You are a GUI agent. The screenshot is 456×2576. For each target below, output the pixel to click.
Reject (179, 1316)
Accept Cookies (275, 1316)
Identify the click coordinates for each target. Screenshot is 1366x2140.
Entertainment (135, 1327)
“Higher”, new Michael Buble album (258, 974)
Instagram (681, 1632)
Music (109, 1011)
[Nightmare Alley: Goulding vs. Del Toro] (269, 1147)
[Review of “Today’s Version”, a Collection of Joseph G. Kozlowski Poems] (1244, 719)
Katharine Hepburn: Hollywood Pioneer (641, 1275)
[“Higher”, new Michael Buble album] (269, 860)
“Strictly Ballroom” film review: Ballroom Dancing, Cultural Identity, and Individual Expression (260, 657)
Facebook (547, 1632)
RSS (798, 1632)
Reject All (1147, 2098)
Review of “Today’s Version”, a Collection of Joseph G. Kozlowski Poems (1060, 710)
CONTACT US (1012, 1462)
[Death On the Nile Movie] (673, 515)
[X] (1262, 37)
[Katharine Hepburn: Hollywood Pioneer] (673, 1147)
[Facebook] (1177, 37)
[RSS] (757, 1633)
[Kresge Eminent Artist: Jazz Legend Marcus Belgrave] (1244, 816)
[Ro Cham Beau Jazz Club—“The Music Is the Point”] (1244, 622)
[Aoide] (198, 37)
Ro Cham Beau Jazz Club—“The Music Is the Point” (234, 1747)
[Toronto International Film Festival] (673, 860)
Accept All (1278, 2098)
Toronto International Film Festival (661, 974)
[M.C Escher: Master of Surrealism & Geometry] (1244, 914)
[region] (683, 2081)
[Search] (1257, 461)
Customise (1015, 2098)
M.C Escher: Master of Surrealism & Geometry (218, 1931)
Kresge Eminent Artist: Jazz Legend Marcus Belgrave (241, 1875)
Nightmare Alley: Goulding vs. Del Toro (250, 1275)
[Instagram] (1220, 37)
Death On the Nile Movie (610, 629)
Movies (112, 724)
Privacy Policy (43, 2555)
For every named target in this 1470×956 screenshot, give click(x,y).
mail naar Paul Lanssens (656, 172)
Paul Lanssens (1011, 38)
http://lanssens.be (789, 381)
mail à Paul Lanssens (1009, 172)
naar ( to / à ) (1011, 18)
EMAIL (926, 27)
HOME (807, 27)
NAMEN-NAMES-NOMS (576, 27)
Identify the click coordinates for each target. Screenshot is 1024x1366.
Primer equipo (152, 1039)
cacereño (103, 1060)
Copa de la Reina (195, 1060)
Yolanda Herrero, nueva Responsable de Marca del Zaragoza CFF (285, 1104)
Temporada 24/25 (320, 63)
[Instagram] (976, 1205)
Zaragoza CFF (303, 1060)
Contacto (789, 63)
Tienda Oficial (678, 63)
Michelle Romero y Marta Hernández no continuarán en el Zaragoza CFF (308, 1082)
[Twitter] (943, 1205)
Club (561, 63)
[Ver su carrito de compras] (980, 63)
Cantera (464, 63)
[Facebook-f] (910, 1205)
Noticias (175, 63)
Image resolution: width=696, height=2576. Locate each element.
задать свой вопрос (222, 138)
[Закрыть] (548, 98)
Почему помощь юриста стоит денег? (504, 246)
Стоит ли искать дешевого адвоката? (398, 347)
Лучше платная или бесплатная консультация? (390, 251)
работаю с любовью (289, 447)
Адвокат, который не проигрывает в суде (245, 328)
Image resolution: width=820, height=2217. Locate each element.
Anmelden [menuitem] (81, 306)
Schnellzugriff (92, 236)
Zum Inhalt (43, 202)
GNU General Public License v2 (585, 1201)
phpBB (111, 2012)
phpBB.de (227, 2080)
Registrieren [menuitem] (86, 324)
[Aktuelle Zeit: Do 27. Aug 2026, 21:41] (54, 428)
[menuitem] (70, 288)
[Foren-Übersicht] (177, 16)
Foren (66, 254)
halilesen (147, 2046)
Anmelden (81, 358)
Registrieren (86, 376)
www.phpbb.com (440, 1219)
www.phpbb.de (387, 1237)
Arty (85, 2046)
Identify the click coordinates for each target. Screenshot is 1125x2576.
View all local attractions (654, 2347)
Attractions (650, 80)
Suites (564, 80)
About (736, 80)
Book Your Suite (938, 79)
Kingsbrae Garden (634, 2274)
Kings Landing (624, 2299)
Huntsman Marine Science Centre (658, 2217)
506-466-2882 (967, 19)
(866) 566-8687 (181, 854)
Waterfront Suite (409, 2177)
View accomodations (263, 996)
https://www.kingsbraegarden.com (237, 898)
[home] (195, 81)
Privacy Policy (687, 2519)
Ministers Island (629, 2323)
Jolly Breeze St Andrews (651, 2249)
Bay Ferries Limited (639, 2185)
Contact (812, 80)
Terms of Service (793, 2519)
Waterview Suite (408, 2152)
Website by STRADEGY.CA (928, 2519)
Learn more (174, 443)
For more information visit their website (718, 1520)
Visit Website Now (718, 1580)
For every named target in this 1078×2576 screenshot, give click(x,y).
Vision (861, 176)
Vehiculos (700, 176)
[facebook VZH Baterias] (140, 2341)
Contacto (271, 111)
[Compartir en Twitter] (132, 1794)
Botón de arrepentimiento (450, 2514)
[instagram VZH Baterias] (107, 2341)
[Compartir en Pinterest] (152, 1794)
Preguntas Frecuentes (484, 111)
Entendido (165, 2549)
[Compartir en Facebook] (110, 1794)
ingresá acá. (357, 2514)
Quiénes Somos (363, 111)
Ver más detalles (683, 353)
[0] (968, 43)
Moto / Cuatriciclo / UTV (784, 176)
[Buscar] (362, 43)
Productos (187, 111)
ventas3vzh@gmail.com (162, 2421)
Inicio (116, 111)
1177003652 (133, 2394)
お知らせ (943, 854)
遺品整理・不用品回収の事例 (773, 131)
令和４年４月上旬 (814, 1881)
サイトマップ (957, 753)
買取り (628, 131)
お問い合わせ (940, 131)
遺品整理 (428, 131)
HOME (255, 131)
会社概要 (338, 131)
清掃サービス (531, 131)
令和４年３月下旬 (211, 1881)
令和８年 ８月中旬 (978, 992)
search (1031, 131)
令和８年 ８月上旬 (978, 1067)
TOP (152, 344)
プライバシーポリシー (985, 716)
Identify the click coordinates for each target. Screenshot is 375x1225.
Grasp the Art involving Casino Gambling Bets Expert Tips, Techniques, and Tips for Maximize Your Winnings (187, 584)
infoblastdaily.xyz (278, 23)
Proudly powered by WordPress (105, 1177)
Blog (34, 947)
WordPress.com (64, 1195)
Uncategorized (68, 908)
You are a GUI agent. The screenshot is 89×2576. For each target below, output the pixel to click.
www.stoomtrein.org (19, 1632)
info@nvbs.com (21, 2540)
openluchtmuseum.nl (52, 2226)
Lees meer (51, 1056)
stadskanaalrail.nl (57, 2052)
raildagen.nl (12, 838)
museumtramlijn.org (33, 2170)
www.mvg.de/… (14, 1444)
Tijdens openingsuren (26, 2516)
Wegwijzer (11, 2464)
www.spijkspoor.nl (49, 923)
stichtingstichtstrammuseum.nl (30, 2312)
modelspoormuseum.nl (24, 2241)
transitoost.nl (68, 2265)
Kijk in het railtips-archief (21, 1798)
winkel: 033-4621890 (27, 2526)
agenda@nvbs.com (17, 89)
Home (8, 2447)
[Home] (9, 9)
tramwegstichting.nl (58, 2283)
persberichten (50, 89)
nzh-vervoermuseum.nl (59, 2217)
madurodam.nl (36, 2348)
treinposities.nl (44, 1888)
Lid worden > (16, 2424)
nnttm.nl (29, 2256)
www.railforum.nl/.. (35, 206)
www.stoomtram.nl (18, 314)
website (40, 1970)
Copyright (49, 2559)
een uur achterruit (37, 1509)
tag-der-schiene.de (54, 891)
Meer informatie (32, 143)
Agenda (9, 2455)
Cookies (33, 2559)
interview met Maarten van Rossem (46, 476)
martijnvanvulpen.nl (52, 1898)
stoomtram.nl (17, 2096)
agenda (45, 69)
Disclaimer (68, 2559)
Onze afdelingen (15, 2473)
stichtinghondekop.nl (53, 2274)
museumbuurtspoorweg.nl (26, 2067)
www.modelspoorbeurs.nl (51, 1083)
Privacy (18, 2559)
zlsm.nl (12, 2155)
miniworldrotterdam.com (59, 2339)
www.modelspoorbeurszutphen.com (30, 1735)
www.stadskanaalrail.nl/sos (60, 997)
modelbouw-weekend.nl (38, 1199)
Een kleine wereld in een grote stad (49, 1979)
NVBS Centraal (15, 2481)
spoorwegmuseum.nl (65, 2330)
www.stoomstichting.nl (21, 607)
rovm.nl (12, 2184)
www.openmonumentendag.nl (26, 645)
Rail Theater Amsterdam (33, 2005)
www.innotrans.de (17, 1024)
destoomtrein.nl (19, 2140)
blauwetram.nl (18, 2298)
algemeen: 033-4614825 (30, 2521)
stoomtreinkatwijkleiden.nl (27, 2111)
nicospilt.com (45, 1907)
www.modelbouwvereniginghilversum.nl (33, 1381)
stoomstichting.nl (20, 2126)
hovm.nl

**What needs to be done**
Nothing but the lines from the one that contains "Tijdens openingsuren (26, 2516)" to the end of the listing should be given again, each exactly as it appears.

**Final answer**
Tijdens openingsuren (26, 2516)
Wegwijzer (11, 2464)
www.spijkspoor.nl (49, 923)
stichtingstichtstrammuseum.nl (30, 2312)
modelspoormuseum.nl (24, 2241)
transitoost.nl (68, 2265)
Kijk in het railtips-archief (21, 1798)
winkel: 033-4621890 (27, 2526)
agenda@nvbs.com (17, 89)
Home (8, 2447)
[Home] (9, 9)
tramwegstichting.nl (58, 2283)
persberichten (50, 89)
nzh-vervoermuseum.nl (59, 2217)
madurodam.nl (36, 2348)
treinposities.nl (44, 1888)
Lid worden > (16, 2424)
nnttm.nl (29, 2256)
www.railforum.nl/.. (35, 206)
www.stoomtram.nl (18, 314)
website (40, 1970)
Copyright (49, 2559)
een uur achterruit (37, 1509)
tag-der-schiene.de (54, 891)
Meer informatie (32, 143)
Agenda (9, 2455)
Cookies (33, 2559)
interview met Maarten van Rossem (46, 476)
martijnvanvulpen.nl (52, 1898)
stoomtram.nl (17, 2096)
agenda (45, 69)
Disclaimer (68, 2559)
Onze afdelingen (15, 2473)
stichtinghondekop.nl (53, 2274)
museumbuurtspoorweg.nl (26, 2067)
www.modelspoorbeurs.nl (51, 1083)
Privacy (18, 2559)
zlsm.nl (12, 2155)
miniworldrotterdam.com (59, 2339)
www.modelspoorbeurszutphen.com (30, 1735)
www.stadskanaalrail.nl/sos (60, 997)
modelbouw-weekend.nl (38, 1199)
Een kleine wereld in een grote stad (49, 1979)
NVBS Centraal (15, 2481)
spoorwegmuseum.nl (65, 2330)
www.stoomstichting.nl (21, 607)
rovm.nl (12, 2184)
www.openmonumentendag.nl (26, 645)
Rail Theater Amsterdam (33, 2005)
www.innotrans.de (17, 1024)
destoomtrein.nl (19, 2140)
blauwetram.nl (18, 2298)
algemeen: 033-4614825 (30, 2521)
stoomtreinkatwijkleiden.nl (27, 2111)
nicospilt.com (45, 1907)
www.modelbouwvereniginghilversum.nl (33, 1381)
stoomstichting.nl (20, 2126)
hovm.nl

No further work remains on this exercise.